Stanford CS25: V4 I Aligning Open Language Models
10 May 2024 (9 months ago)
Key Historical Milestones in Language Modeling
The Rise of Language Models
- 2020: GPT-3 release marked a significant improvement in language models.
- 2021: "Stochastic Parrots" paper raised questions about language model capabilities.
- 2022: ChatGPT's release reshaped the narrative around language models.
Reinforcement Learning from Human Feedback (RLHF)
- RLHF is crucial for advanced language models like ChatGPT.
- RLHF is cost-effective and time-effective, surprising NLP researchers.
- Examples of RLHF's impact, such as Anthropic's models.
Alignment and Open Alignment
- Timeline of alignment and open alignment, showcasing RLHF benefits.
- Various alignment concepts: instruction fine-tuning, supervised fine-tuning, RLHF, preference fine-tuning.
Recent Developments in Fine-Tuning and Alignment
- ChatGPT sparked discussions on open-sourcing models and forming development coalitions.
- The Llama Suite's Alpaca model and its instruction-tuned capabilities.
- Subsequent models like Vicuna introduced new prompt sources and the concept of an LLM as a judge.
- Diverse datasets like SharGPT accelerated progress in fine-tuning models.
- Legal considerations due to unlicensed datasets highlighted the need for responsible data collection.
- Recent datasets like LMIS Chat One 1M and WildChat address data quality and user consent issues.
- Weight differences between models due to licensing restrictions.
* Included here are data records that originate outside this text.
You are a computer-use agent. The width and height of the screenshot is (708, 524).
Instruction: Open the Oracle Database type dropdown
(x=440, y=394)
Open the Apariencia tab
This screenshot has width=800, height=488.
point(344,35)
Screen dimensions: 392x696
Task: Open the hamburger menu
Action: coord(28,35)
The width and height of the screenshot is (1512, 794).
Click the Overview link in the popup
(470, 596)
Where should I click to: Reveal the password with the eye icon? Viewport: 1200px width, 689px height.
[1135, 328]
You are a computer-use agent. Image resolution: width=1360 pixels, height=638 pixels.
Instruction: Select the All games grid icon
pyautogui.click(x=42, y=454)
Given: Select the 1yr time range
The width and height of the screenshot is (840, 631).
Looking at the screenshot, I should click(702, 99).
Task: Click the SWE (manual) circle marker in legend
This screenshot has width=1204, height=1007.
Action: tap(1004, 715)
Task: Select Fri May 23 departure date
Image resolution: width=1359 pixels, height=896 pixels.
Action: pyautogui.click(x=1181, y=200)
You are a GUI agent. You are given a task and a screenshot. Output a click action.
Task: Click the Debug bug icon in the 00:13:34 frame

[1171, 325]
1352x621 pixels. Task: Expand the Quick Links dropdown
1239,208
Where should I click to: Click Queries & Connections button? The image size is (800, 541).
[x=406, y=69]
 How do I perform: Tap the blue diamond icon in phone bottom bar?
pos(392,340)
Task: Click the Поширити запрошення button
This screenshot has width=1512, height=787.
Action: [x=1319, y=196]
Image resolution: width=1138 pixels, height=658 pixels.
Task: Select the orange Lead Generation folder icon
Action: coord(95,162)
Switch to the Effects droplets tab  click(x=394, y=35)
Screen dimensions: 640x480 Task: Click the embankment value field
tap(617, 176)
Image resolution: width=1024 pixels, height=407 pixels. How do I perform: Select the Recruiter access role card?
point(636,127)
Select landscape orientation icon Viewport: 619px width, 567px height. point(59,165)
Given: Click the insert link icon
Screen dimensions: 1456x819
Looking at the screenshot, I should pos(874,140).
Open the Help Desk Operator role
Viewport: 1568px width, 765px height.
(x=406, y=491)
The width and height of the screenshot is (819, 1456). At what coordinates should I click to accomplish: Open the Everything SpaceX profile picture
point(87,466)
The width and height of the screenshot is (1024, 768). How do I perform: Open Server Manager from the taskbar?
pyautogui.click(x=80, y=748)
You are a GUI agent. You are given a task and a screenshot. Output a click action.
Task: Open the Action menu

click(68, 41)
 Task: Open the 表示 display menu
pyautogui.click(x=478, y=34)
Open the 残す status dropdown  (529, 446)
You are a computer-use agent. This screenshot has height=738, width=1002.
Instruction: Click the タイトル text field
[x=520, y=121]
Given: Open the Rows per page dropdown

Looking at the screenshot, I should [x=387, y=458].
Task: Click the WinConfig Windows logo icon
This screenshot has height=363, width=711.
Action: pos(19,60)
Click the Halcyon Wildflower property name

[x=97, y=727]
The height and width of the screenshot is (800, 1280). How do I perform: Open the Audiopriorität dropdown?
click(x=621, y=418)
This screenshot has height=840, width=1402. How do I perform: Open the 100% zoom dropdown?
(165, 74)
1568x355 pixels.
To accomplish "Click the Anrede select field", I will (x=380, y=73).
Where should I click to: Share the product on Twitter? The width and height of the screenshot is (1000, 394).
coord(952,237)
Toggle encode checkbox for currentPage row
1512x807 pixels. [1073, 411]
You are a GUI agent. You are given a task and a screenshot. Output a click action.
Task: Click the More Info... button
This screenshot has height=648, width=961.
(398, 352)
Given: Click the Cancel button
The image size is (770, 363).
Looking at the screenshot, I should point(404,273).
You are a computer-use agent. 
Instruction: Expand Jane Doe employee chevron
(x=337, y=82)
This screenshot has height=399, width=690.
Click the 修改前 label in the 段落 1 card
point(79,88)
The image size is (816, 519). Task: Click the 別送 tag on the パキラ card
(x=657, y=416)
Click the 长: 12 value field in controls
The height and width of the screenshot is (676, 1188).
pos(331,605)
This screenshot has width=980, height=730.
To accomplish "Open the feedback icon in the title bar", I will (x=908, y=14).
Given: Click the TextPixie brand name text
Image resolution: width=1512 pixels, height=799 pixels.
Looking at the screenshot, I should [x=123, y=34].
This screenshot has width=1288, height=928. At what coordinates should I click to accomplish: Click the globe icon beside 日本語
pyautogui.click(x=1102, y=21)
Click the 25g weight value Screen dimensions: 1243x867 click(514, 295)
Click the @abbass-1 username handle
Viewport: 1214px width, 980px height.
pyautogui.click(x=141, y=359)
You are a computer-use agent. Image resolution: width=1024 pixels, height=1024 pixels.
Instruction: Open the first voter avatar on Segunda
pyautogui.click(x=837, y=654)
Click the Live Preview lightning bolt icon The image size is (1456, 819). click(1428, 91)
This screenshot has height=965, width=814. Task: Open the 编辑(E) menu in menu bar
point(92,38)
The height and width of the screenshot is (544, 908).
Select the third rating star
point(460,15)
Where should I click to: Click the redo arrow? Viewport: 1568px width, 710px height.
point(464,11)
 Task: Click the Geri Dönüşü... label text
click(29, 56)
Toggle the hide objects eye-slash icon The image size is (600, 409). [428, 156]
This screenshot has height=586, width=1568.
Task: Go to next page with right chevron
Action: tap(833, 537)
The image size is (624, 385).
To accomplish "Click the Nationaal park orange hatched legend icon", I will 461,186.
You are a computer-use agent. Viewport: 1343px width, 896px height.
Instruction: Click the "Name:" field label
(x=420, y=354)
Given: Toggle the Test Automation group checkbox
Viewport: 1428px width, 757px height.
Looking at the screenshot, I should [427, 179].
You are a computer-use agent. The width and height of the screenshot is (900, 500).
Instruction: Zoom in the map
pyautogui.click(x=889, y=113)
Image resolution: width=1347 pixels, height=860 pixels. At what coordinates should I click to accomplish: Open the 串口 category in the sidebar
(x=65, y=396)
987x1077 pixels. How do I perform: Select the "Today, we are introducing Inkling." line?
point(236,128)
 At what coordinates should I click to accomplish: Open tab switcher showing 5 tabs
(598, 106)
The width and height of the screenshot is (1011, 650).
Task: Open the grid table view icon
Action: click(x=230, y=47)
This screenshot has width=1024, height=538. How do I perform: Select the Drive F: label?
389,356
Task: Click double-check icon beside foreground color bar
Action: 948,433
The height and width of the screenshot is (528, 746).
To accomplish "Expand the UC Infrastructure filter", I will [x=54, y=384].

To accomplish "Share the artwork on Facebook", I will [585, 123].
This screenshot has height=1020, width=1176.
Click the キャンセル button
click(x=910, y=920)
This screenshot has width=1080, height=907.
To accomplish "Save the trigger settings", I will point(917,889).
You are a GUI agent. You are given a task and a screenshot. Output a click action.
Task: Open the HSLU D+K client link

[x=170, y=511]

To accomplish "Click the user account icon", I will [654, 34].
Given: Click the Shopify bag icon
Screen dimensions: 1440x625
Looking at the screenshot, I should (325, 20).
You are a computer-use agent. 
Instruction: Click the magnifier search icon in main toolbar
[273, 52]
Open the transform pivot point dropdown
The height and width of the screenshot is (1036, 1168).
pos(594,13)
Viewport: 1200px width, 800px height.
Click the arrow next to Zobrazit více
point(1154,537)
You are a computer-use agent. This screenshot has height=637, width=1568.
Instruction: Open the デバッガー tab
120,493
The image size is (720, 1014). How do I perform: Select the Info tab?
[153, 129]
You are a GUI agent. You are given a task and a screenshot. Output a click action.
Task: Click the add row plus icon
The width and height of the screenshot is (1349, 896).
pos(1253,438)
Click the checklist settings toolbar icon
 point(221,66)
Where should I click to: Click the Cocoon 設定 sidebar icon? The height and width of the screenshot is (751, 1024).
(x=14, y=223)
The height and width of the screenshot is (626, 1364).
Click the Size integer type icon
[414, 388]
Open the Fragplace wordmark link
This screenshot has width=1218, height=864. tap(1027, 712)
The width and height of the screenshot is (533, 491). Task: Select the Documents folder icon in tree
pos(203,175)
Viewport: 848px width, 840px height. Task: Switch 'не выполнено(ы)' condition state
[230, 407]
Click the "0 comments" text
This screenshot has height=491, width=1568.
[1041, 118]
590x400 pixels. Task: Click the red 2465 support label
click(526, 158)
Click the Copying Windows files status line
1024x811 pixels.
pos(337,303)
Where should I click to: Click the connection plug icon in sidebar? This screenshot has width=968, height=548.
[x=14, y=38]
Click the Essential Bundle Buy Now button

- Notable models: Dolly (human data integration), Open Assistant (human-generated prompts), Stable Vuno (early RHF proficiency).
- Efficient fine-tuning methods: QOR (low-rank adaptation), Cura (quantization and GPU tricks).
- New evaluation tools: Chatbot Arena, Alpaca of Val, Mt Bench, Open LLM Leaderboard.
- Challenges in interpretability and specificity of evaluation metrics.
Reinforcement Learning Fundamentals
- Review of reinforcement learning (RL) fundamentals, reward functions, and optimization.
- Introduction to direct preference optimization (DPO) as a simple and scalable training method.
- DPO involves using gradient ascent to directly optimize the loss function without learning a reward model.
- Successful scaling of DPO to a 70 billion parameter model, achieving performance close to GPT-3.5 on Chatbot Arena.
- Contributions from other projects like Nvidia's SteerM and Berkeley's Starling LM Alpha.
- PO currently outperforms DPO in alignment methods.
The Modern Ecosystem of Open Models
- Growth of the open models ecosystem with diverse models and companies.
- Emerging models like Gen-struck for rephrasing text and instruction models.
- Open models catching up to closed models, but demand for both types persists.
- Data limitations in alignment research, with a few datasets driving most work.
- Need for more diverse and robust datasets to improve model performance.
Ongoing Research and Future Directions
- Continued research on DPO with various extensions and improvements.
- Increasing prevalence of larger model sizes and alignment research at scale.
- Growing popularity of smaller language models for accessibility and local running.
- Personalized language models for enhanced user experience and capabilities.
- Active contributions to alignment research by organizations and individuals.
- Model merging as an emerging technique for easy model merging without a GPU.
- Alignment's impact beyond safety, improving user experience and capabilities in areas like code and math.
- Synthetic data limitations and the need for controlled and trusted domain-specific models.
- Ongoing search for a better evaluation method with a stronger or more robust signal.
- Importance of embracing new developments and rapid progress in the language model space.
- Alignment involves changing the distribution of the language model's output and can involve multiple tokens and different loss functions.
- Watermarking for language models seen as a losing battle, with a focus on proving human-made content rather than AI-generated content.
- Exploring different optimization functions beyond maximum likelihood estimation (MLE), such as reinforcement learning from human feedback (RHF).
- Layered approach required to defend against attacks like Crescendo, considering specific use cases and limiting model capabilities.
- Potential of quantization methods like Bitet and BitNet, but expertise needed for further exploration.
- Need to control large-scale data extraction from large language models, with synthetic data generation as a potential solution.
- Self-play as a broad field with no consensus on effective implementation.